Please copy the data below line for line, leaving every character unchanged.

> Given entries
* * * * * * *

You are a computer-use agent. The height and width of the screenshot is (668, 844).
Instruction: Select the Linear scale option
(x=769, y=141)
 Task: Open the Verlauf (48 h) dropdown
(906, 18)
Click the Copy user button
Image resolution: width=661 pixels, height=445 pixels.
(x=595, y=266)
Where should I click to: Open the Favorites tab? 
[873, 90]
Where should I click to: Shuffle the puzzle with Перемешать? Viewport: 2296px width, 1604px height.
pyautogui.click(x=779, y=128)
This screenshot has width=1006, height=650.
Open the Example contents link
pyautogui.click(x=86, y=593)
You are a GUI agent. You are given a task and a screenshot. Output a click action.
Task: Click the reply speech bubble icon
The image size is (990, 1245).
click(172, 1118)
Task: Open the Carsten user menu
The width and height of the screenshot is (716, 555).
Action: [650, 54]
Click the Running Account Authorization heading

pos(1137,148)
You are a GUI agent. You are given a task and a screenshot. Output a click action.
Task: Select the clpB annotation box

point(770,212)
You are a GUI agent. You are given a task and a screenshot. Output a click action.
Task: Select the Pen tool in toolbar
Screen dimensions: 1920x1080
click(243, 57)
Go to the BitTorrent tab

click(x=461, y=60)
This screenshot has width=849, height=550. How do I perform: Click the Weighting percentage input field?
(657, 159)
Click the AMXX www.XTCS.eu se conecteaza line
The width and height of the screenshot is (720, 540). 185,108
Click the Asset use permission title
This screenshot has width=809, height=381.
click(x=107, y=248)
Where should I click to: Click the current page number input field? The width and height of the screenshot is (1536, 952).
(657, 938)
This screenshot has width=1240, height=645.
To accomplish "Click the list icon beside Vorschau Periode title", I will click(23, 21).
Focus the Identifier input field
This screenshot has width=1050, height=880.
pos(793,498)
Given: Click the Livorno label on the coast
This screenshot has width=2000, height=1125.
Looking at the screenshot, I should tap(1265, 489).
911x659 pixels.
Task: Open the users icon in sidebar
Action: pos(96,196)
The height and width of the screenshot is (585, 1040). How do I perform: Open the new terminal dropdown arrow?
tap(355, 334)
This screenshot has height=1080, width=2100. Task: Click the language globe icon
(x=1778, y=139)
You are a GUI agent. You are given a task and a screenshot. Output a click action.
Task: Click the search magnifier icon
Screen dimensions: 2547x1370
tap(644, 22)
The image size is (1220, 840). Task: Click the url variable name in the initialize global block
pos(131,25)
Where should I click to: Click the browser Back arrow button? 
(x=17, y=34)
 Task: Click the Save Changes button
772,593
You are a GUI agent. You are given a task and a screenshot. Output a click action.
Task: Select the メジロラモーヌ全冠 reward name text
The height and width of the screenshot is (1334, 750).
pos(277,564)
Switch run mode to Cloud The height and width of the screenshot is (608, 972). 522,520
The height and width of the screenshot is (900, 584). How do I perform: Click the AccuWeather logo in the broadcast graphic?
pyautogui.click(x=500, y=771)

* * * * * * *

> The answer
You are a computer-use agent. The height and width of the screenshot is (668, 844).
Instruction: Select the Linear scale option
(x=769, y=141)
 Task: Open the Verlauf (48 h) dropdown
(906, 18)
Click the Copy user button
Image resolution: width=661 pixels, height=445 pixels.
(x=595, y=266)
Where should I click to: Open the Favorites tab? 
[873, 90]
Where should I click to: Shuffle the puzzle with Перемешать? Viewport: 2296px width, 1604px height.
pyautogui.click(x=779, y=128)
This screenshot has width=1006, height=650.
Open the Example contents link
pyautogui.click(x=86, y=593)
You are a GUI agent. You are given a task and a screenshot. Output a click action.
Task: Click the reply speech bubble icon
The image size is (990, 1245).
click(172, 1118)
Task: Open the Carsten user menu
The width and height of the screenshot is (716, 555).
Action: [650, 54]
Click the Running Account Authorization heading

pos(1137,148)
You are a GUI agent. You are given a task and a screenshot. Output a click action.
Task: Select the clpB annotation box

point(770,212)
You are a GUI agent. You are given a task and a screenshot. Output a click action.
Task: Select the Pen tool in toolbar
Screen dimensions: 1920x1080
click(243, 57)
Go to the BitTorrent tab

click(x=461, y=60)
This screenshot has width=849, height=550. How do I perform: Click the Weighting percentage input field?
(657, 159)
Click the AMXX www.XTCS.eu se conecteaza line
The width and height of the screenshot is (720, 540). 185,108
Click the Asset use permission title
This screenshot has width=809, height=381.
click(x=107, y=248)
Where should I click to: Click the current page number input field? The width and height of the screenshot is (1536, 952).
(657, 938)
This screenshot has width=1240, height=645.
To accomplish "Click the list icon beside Vorschau Periode title", I will click(23, 21).
Focus the Identifier input field
This screenshot has width=1050, height=880.
pos(793,498)
Given: Click the Livorno label on the coast
This screenshot has width=2000, height=1125.
Looking at the screenshot, I should tap(1265, 489).
911x659 pixels.
Task: Open the users icon in sidebar
Action: pos(96,196)
The height and width of the screenshot is (585, 1040). How do I perform: Open the new terminal dropdown arrow?
tap(355, 334)
This screenshot has height=1080, width=2100. Task: Click the language globe icon
(x=1778, y=139)
You are a GUI agent. You are given a task and a screenshot. Output a click action.
Task: Click the search magnifier icon
Screen dimensions: 2547x1370
tap(644, 22)
The image size is (1220, 840). Task: Click the url variable name in the initialize global block
pos(131,25)
Where should I click to: Click the browser Back arrow button? 
(x=17, y=34)
 Task: Click the Save Changes button
772,593
You are a GUI agent. You are given a task and a screenshot. Output a click action.
Task: Select the メジロラモーヌ全冠 reward name text
The height and width of the screenshot is (1334, 750).
pos(277,564)
Switch run mode to Cloud The height and width of the screenshot is (608, 972). 522,520
The height and width of the screenshot is (900, 584). How do I perform: Click the AccuWeather logo in the broadcast graphic?
pyautogui.click(x=500, y=771)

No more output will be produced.